The Democrat is running for Virginia House of Delegates from the 13th District.

Mansimran Singh Kahlon (second from right), Democratic candidate for the Virginia House of Delegates from the 13th District, with his family at the 2017 Punjabi Mela held on Mother’s Day at the Bull Run Regional Park in Virginia.

Indian-born Virginia Democrat Mansimran Singh Kahlon is running for the Virginia House of Delegates from the 13th District, which encompasses largely Gainesville and Manassas Park in Prince William County.

“Currently, there is no Sikh in any state elected office or state legislature in the entire country,” he said. Primary elections for the Virginia House of Delegates are scheduled for June 13 and statewide elections will be held on November 7.

Kahlon is a resident of Gainesville, and has always lived in Northern Virginia since he came to the US from India as a child, three years old, in 1996. He attended Rutgers University after Centreville High School, and is now a local business owner who runs a trucking company.

If elected, he will be one of very few state representatives born in India. Delegate Aruna Miller, who represents the 15th District in Montgomery County, Maryland, and will be running for Congress from the 6th District in 2018, was born in Hyderabad.

Kahlon is hoping to unseat Bob Marshall, a 24-year Republican incumbent in a District, which is over 60 percent white and about 11 percent Asian. He is undeterred.

“I’m really passionate about serving our community and the general community,” he told us, adding they are not being served by the current General Assembly. The top 10 priorities of residents are not compatible with the top 100 legislation drawn every year by the 66 majority of Republicans in the 100-seat Virginia House of Delegates, he lamented.

People are not being served, Kahlon reiterated. “With President Trump in office, more so,” he said, mentioning the “healthcare fiasco and the debacle going on right now” whereby over 20 million people are at risk of losing their coverage and those with pre-existing conditions will be left in the lurch.

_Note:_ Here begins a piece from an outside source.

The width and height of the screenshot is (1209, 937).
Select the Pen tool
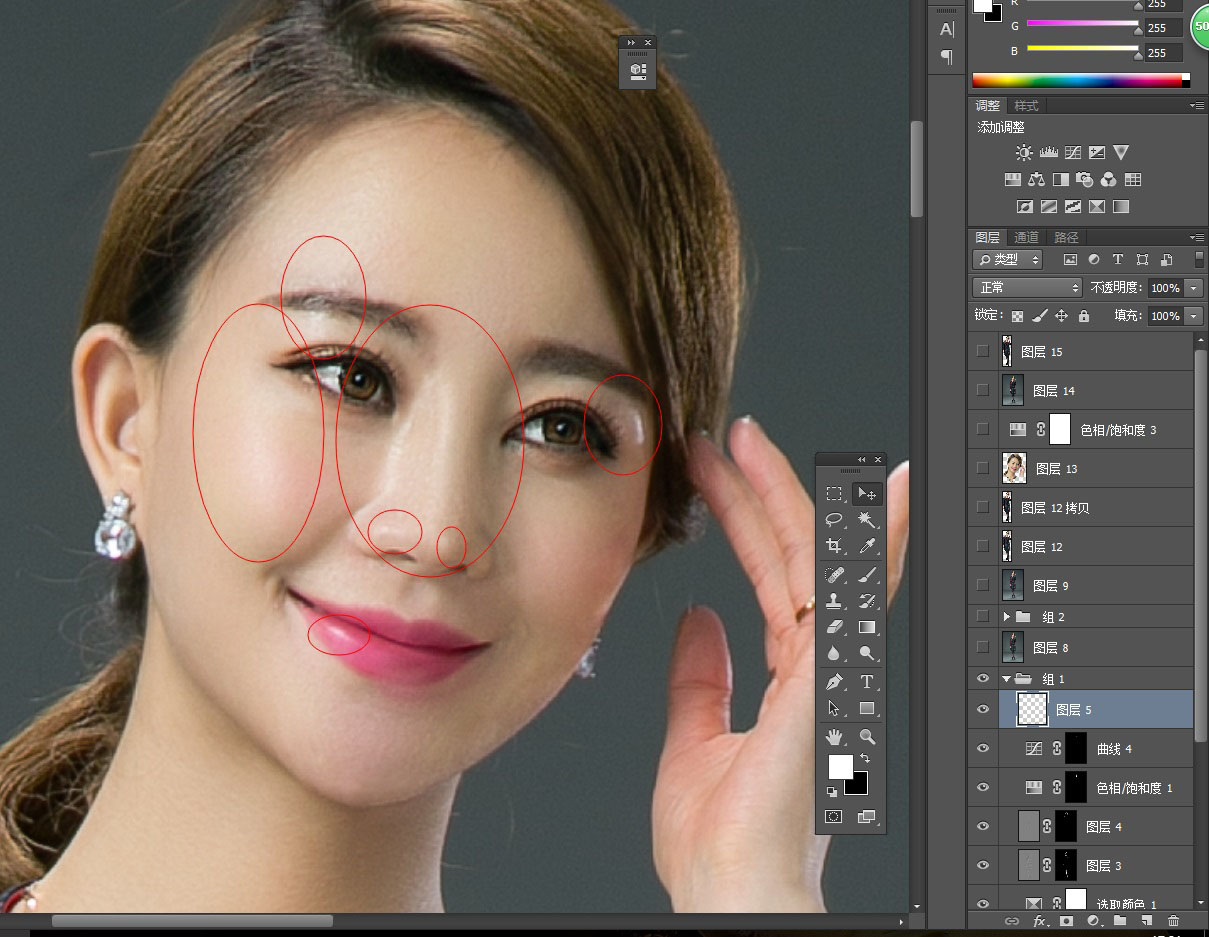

Kahlon also spoke about the upswing in racial attacks on Indian-Americans and other minorities and the divisive rhetoric, directed in large part against Muslims.

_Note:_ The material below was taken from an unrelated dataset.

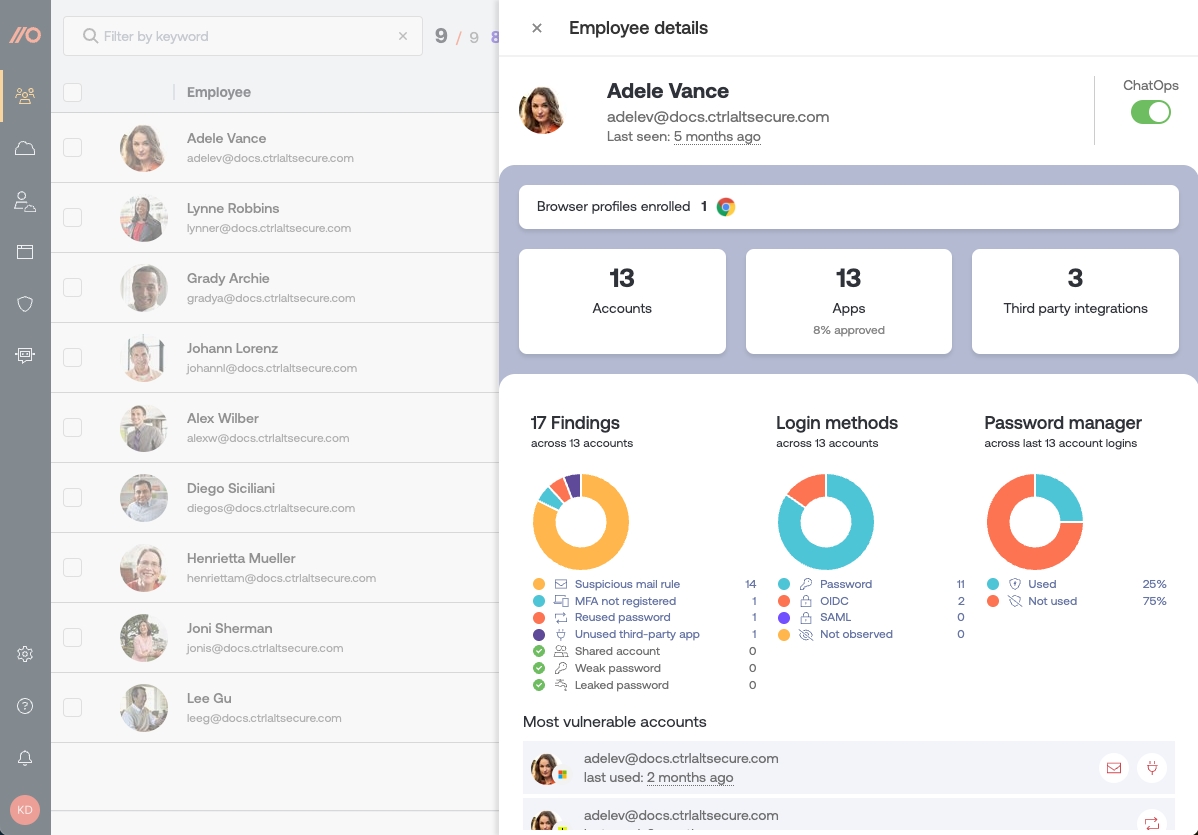Clear the keyword filter input field
Image resolution: width=1198 pixels, height=835 pixels.
click(403, 35)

“If people are going after others right now, what makes us think that we are not being targeted,” he said. “Sikhs have been targeted post 9/11. It’s time we stand up for not only ourselves, but others. Sikhs, Hindus, Muslims, all have to realize that we are all stronger together, not divided. There are many forces out there trying to divide us. Together, we can accomplish legislation that is aimed at making our lives easier, and that of our neighbors.”

“I never put the interests of my community above or below others – we are all the same,” he emphasized. “We all have the same vision where our kids can walk the cul-de-sac without the fear of the pigment of their skin.”